Saved entries:
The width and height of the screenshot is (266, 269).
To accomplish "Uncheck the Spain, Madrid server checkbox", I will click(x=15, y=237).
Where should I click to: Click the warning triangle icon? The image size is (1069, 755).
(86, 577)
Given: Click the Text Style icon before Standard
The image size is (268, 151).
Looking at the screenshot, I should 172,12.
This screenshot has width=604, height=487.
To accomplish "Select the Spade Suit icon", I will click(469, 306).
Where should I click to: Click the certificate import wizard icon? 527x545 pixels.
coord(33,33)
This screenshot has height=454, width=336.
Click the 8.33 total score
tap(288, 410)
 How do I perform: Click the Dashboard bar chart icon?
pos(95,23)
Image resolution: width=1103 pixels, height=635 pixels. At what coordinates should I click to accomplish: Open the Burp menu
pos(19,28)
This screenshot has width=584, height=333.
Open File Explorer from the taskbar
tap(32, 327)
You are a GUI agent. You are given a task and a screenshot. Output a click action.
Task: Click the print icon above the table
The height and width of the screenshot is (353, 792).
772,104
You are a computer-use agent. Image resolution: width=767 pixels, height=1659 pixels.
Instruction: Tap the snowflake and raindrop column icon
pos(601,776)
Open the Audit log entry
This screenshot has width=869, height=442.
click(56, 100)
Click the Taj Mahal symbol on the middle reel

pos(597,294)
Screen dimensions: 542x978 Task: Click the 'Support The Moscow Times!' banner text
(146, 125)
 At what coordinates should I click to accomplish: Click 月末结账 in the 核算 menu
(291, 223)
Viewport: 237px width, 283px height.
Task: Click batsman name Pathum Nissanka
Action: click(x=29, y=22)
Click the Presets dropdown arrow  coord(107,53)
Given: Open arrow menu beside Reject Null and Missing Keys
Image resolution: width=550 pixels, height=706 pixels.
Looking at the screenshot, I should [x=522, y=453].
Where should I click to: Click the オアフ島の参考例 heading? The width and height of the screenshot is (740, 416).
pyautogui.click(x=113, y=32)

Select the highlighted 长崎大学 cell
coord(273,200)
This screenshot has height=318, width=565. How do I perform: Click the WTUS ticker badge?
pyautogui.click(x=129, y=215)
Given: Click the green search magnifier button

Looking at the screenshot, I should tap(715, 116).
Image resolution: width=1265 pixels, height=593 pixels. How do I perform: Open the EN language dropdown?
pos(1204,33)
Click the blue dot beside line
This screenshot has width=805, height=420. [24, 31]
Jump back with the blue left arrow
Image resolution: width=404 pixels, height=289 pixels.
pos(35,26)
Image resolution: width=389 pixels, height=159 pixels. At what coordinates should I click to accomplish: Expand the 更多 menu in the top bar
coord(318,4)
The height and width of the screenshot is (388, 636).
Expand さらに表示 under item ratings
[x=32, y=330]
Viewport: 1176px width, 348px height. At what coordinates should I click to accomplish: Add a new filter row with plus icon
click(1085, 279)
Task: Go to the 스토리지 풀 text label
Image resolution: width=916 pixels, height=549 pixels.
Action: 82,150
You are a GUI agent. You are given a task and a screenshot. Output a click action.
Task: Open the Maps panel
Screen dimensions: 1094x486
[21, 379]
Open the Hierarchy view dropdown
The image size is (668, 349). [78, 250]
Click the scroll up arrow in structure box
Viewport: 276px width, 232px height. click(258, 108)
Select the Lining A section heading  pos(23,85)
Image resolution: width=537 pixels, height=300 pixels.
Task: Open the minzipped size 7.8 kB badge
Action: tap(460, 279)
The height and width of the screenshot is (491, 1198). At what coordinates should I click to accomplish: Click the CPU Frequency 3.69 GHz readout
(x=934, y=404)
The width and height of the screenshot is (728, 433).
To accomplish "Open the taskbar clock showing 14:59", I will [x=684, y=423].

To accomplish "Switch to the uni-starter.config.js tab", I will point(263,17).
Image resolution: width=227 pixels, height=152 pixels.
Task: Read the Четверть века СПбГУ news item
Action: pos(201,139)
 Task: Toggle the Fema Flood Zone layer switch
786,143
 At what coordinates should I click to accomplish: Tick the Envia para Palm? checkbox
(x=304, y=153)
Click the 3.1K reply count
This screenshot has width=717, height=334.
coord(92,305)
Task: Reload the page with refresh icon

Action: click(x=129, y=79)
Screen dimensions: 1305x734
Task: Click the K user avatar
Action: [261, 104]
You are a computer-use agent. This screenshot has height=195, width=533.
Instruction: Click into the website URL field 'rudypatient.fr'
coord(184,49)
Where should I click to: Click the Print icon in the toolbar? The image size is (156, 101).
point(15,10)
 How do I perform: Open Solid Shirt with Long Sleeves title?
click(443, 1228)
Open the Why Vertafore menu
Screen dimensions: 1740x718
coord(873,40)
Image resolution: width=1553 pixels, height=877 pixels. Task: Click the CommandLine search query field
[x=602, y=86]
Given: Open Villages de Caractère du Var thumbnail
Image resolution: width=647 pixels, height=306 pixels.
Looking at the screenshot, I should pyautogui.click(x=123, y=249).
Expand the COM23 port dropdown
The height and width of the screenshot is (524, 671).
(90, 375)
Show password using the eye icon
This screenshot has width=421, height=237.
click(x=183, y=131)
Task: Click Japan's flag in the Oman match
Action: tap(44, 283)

__GOAL OF THE EXERCISE__. Return only the number of lines in the entries above that contain the word "agent".

__REPLY TO THE TASK__. 4